Task 1:
Answer these from the remote-work article:
(a) In August, about what share of paid full days did workers in the 10 biggest cities spend working from home?
(b) What did Kastle Systems data show about office occupancy in the week ending on January 25?
(c) What role did Jose Maria Barrero have in the WFH Research study?
Task 2:
Continue the remote-work article for a few more paragraphs, starting after its final sentence.

Supplied text:
The office may—finally—be coming back. Look no further than big city workers for proof.
Working from home has been more common in major metro areas than in smaller cities and towns since the pandemic started. But that trend has been declining since early 2023, finds the latest installment of WFH Research published in the National Bureau of Economic Research.
In August, workers in the 10 biggest cities spent about 36% of their paid full days working from home, compared to just over 30% of worked from home days among workers in mid-sized cities and nearly 27% in smaller cities in towns. In January, those percentages shrunk to 33%, 30%, and 26%, respectively.
The research comes on the heels of the latest data from Kastle Systems, which tracks foot traffic to offices in the 10 major U.S. metro areas. It revealed that office occupancy exceeded 50% in the week ending on January 25 for the first time since the pandemic began.
The “big-city phenomenon,” as the WFH researchers call it, occurs because jobs in big cities—most often, desk jobs—are disproportionately remote. Plus, bigger cities have way more traffic, “so you save a lot more time when you work from home,” Jose Maria Barrero, one of the study’s authors, tells Fortune.

Dataset content:
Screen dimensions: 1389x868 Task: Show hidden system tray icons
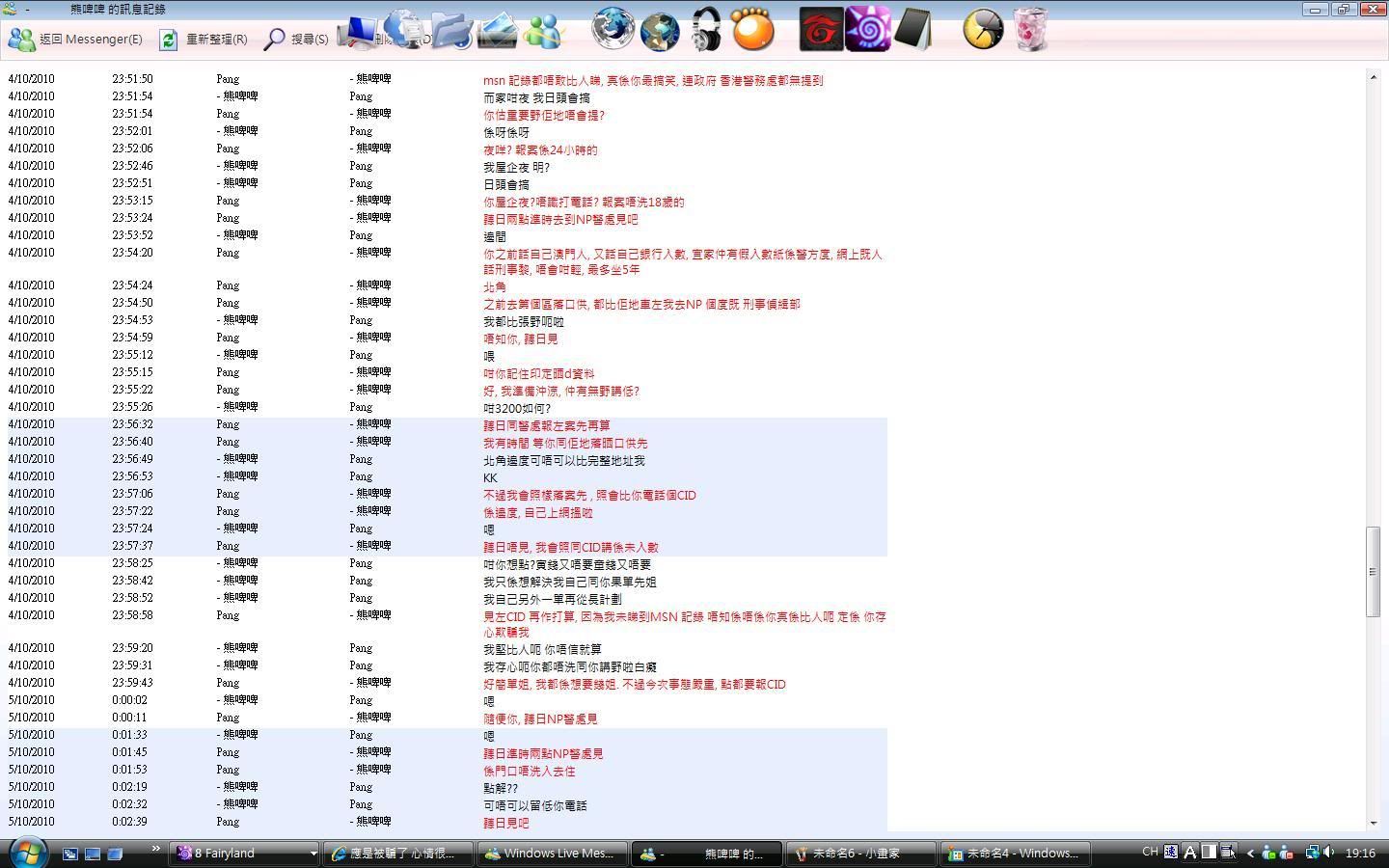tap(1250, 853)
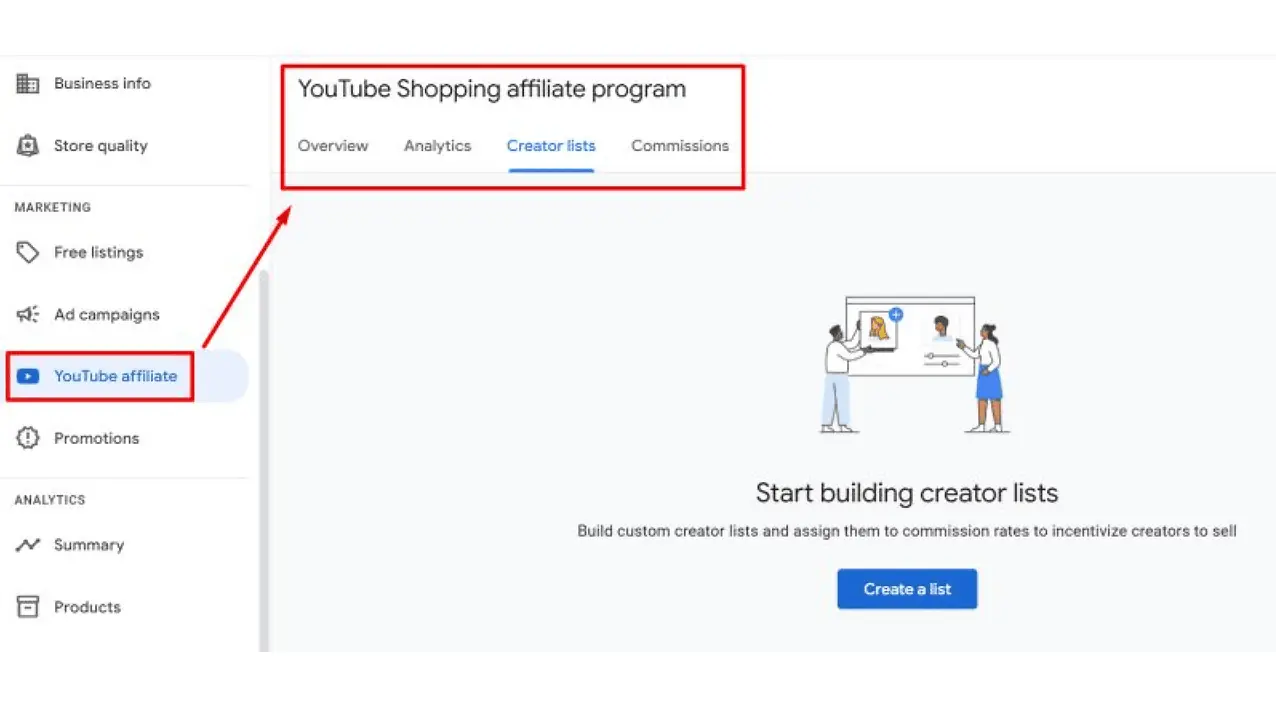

* * *

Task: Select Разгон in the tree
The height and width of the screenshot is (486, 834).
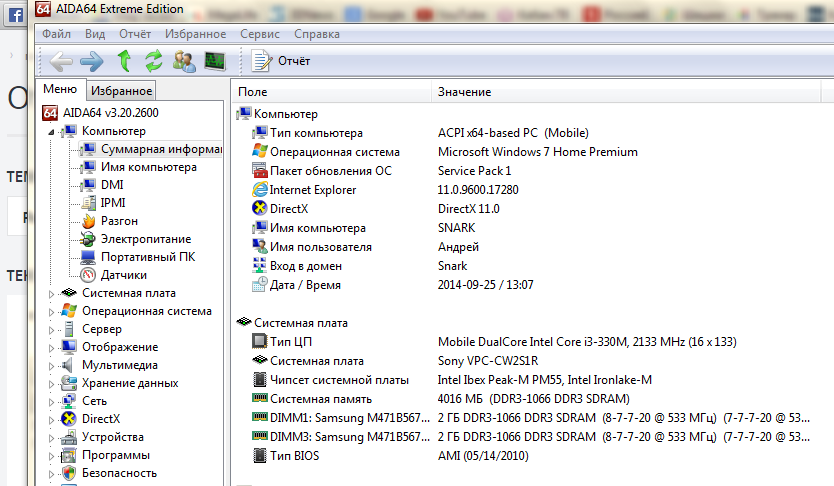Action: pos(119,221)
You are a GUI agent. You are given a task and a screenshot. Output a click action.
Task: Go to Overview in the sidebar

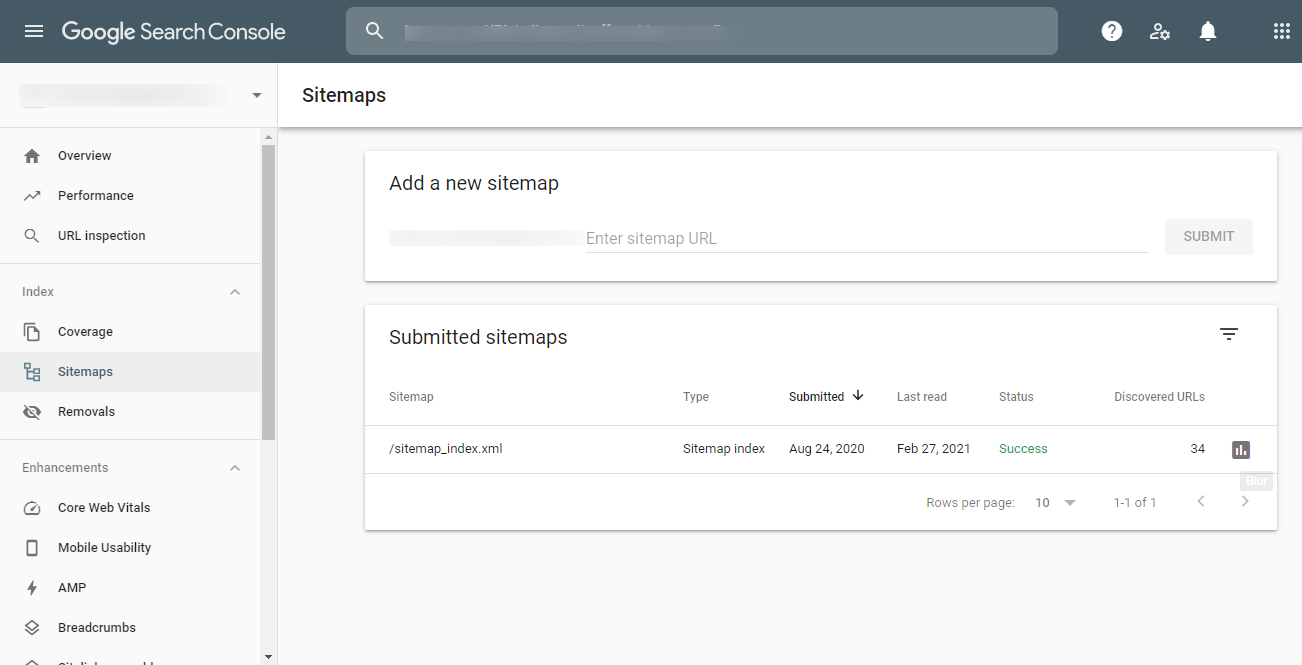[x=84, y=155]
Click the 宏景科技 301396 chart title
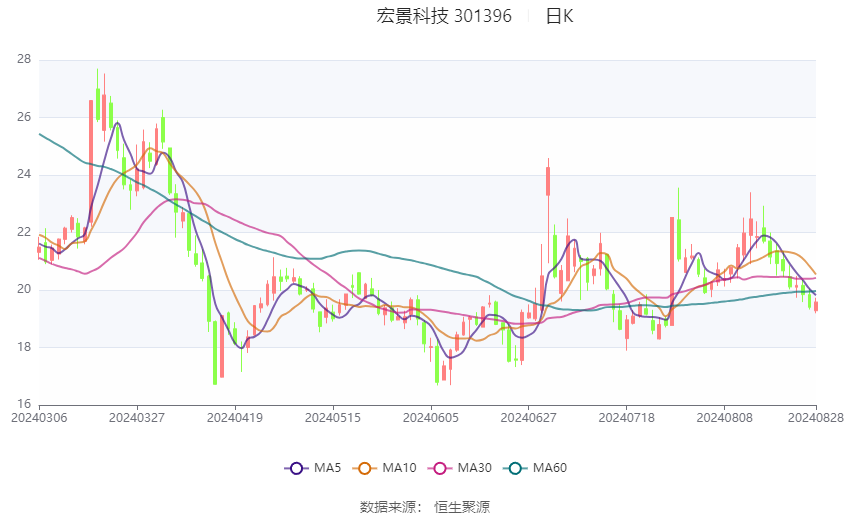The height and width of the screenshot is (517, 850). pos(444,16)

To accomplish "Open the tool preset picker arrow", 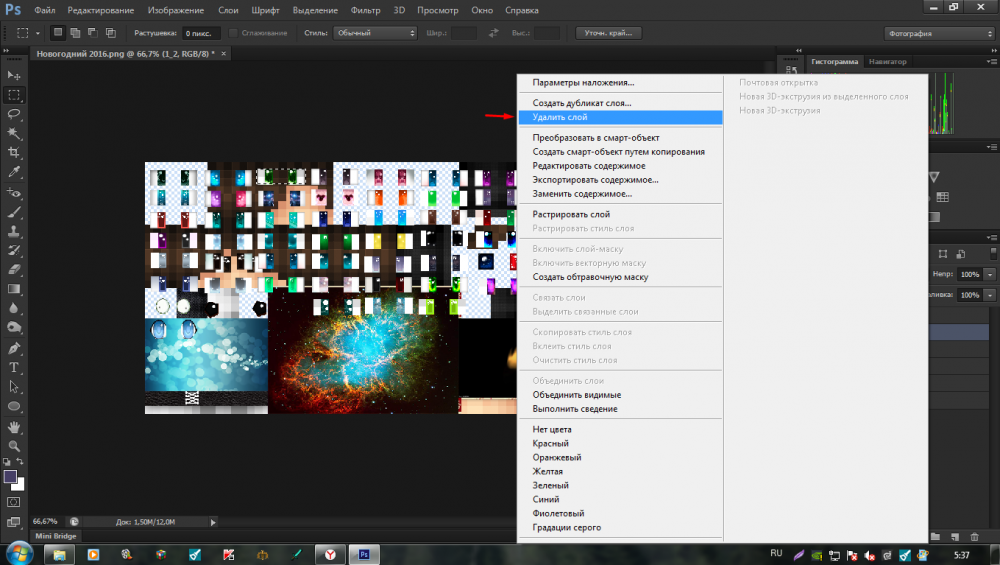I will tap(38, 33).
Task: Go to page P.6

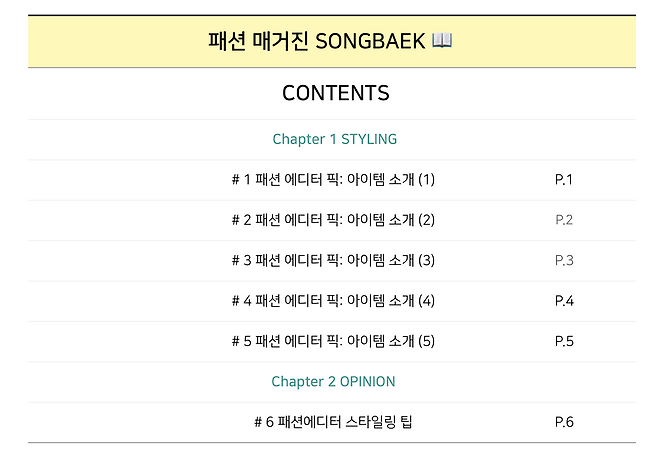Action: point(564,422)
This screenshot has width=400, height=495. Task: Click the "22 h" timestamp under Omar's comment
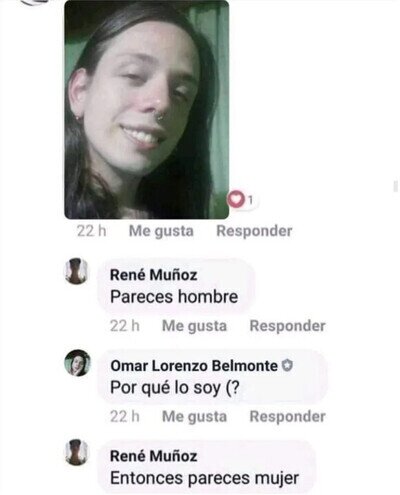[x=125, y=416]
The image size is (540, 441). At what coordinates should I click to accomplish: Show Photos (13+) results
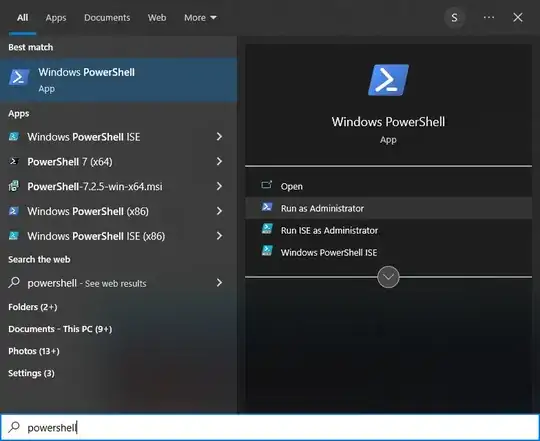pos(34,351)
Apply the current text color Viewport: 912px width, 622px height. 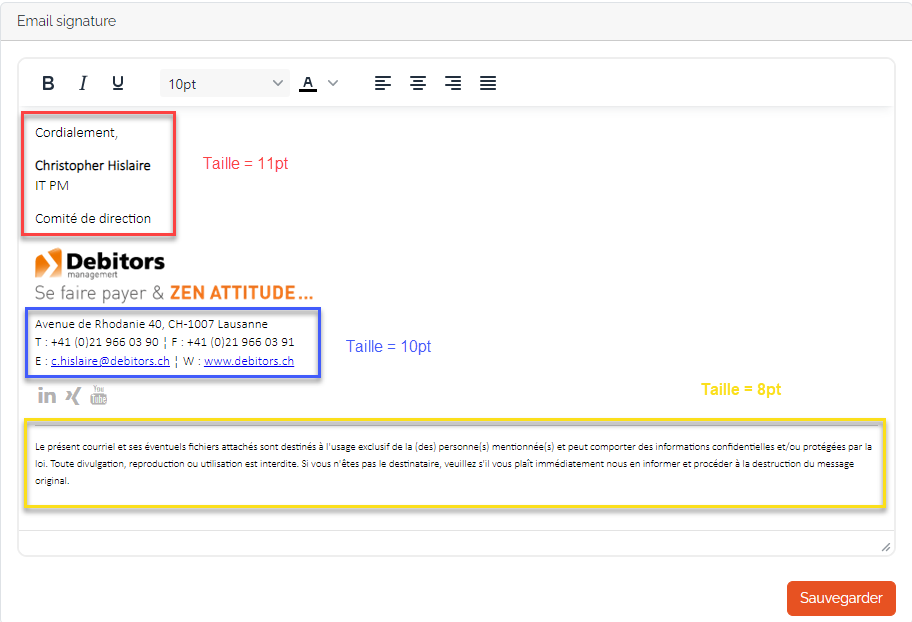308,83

--

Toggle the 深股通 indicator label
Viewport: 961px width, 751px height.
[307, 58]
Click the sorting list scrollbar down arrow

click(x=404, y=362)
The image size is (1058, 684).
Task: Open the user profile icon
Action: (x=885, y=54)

Response box 1:
(a) About 36%.
(b) Office occupancy exceeded 50% for the first time since the pandemic began.
(c) He is one of the study's authors.

Response box 2:
But after years of wavering attempts to get workers back to the office, the start of 2023 saw yet another strong return-to-office push from some of the country’s largest corporations, including Starbucks, Vanguard Group, and Disney, who mandated employees come in three to four days per week.
It’s working. The number of days U.S. workers across all cities and towns worked from home in January stood at 27.2%—down from its peak of 61.5% in May 2020, the first month WFH Research collected data. Work from home levels are “softening,” Barrero says. “That’s interesting because [it’s been] very stable for at least the previous six months—the full second half of 2022.”
Regardless, WFH Research said the pandemic permanently solidified remote work as a fact of business at a rapid clip. In just three years, the prevalence of remote work soared by the pre-pandemic equivalent of 40 years. But it’s important to note that, despite Kastle’s 50% in-office benchmark, many companies who employ desk workers are currently operating a hybrid work arrangement.
Bosses should get real about the best-case scenario
Despite desk workers’ hesitance to exchange their couches for a commute, return-to-office evangelists have their sights set higher. Mark Ein, Kastle’s chairman, told Fortune in December that he expects office occupancy to level off in 2023 somewhere around 60%.
That’s far from the 100% in-office landscape Morgan Stanley’s James Gorman and Goldman Sachs’ David Solomon are after, especially because airlines, hotels, and concert venues have all seen a complete rebound to pre-pandemic business levels. But so long as offices remain designed for a way of work that no longer exists—and the commute costs an arm and a leg—60% may not seem so bad.
Barrero, on the other hand, is unsure that even 60% is plausible.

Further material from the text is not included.